Göl tabanında kalsiyum bakımından zengin suların karbonatlarla birleşerek, siyanobakteri ve çeşitli alplerin faaliyetleriyle beraber mikrobiyalit denilen ağaç benzeri canlı yapılar oluştuğunu anlatan Akkuş, "Van Gölü'nde mercan adı verilen mikrobiyalitler dünyanın çeşitli bölgelerinde var. Fakat dünyanın en büyük mikrobiyalitleri Van Gölü'nde bulunuyor. Dünyanın diğer bölgelerindekilere baktığımızda boyları 6-7 metreyken Van Gölü'nde boyutları 40 metreye ulaşan mikrobiyalitler var." dedi.
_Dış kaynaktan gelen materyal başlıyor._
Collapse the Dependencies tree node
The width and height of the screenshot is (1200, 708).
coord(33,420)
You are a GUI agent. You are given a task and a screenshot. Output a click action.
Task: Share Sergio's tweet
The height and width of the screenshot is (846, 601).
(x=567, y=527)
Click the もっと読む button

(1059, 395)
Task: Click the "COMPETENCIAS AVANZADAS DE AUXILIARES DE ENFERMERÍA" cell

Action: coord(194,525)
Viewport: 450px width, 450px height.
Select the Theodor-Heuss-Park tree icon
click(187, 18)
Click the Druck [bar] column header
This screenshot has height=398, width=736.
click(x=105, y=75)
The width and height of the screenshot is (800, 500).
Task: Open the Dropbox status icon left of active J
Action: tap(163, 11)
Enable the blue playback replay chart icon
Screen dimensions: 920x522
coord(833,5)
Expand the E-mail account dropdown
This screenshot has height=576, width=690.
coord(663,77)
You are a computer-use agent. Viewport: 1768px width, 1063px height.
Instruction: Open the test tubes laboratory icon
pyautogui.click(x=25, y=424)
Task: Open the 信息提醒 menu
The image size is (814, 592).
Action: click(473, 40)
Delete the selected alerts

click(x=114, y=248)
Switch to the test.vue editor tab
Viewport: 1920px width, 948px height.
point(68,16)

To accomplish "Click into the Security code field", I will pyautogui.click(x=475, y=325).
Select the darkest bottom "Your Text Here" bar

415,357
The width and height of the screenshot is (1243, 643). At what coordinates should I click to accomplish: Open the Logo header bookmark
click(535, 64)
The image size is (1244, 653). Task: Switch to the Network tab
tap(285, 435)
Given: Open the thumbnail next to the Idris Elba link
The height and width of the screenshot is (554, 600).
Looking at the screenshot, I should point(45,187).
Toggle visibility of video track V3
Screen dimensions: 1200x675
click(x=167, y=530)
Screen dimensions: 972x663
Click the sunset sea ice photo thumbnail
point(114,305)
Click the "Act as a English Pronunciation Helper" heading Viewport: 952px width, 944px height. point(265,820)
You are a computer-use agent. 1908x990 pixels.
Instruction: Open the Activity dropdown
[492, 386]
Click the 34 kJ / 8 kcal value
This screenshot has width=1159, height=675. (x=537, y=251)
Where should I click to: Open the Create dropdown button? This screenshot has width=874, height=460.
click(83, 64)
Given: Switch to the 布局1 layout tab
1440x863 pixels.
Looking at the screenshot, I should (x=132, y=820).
- Göldeki su seviyesiyle ilgili önemli delil
Akkuş, sadece göl içinde değil, gölünde çevresinde de mikrobiyalitlerin oluştuğunu ifade ederek, şunları kaydetti:
"Gölde 16 bin yıl öncesine gittiğimizde su seviyesi çok yüksekti. Dolayısıyla su seviyesi yüksek olduğu dönemlerde burada oluşan mikrobiyalitler, suların alçalmasıyla artık karada kaldı. Karadaki mikrobiyalitler Van Gölü'nde suların geçmişte çok daha yükseklerde olduğunu gösteren en iyi delildir. Mikrobiyalitler eko-turizm ve bilim araştırmaları açısından çok önemli. Çünkü karadaki mikrobiyalitler adete bir açık hava laboratuvarı gibi. Vadide gezdiğimiz zaman adeta binlerce yıl öncesinin izlerini görüyorsunuz. Burada yer alan mikrobiyalitlerin 16 bin yıldan daha eski olduğunu düşünüyoruz. Yani en az 16 bin yıl yaşındalar. Bunlar aslında içerisinde gizem barındıran kutular gibidir."
Mikrobiyalitlerin oluştuğu alanların belirlenip korunması gerektiğini vurgulayan Akkuş, "Tanıtamadığımız her bir değer yok olmaya mahkum. Korumak için bu alanı tanıtmamız lazım. Yürüme yolları, tanıtım levhaları, broşür ve kitapçıklar hazırlamalıyız." ifadelerini kullandı.
- "İnsanların ilgisine sunmayı düşünüyoruz"
Adilcevaz Kaymakamı Arif Karaman da peribacaları görünümündeki mikrobiyalitlerin havzada önemli bir doğal zenginlik oluşturduğunu dile getirdi.
Yapılan incelemelerde karada da mikrobiyalitlere rastladıklarını anlatan Karman, "Mikrobiyalitler Van Gölü'nün su altındaki saklı hazinesi. Çok kırılgan ve hassas bir yapıya sahip. Gölde birçoğuna rastlamak mümkün. Bunlar tamamen doğal oluşumlar. Hem su altında hem de su üstündeki oluşumların tanıtımını yaparak insanların ilgisine sunmayı düşünüyoruz." diye konuştu.
Bölgede dalış turizmini yaygınlaştırmak için çalışma başlattıklarını anlatan Karaman, şöyle konuştu:
"Su altı dalış okulu açmayı planlıyoruz. Gerekli ekipmanları temin ederek alt yapı oluşturmak istiyoruz. Buradaki yapıları duyan yurt dışındaki birçok yayın kuruluşu ve insan, bu konuda gelip araştırma yapmak istediklerini iletiyorlar. Geçen sene uluslararası bir dergide bunlar ciddi bir şekilde yer aldı. Üniversitemizin de ciddi desteğiyle buradaki bilgilerin bilimsel olarak ortaya çıkarıp turistlerin ilgisine sunmayı düşünüyoruz."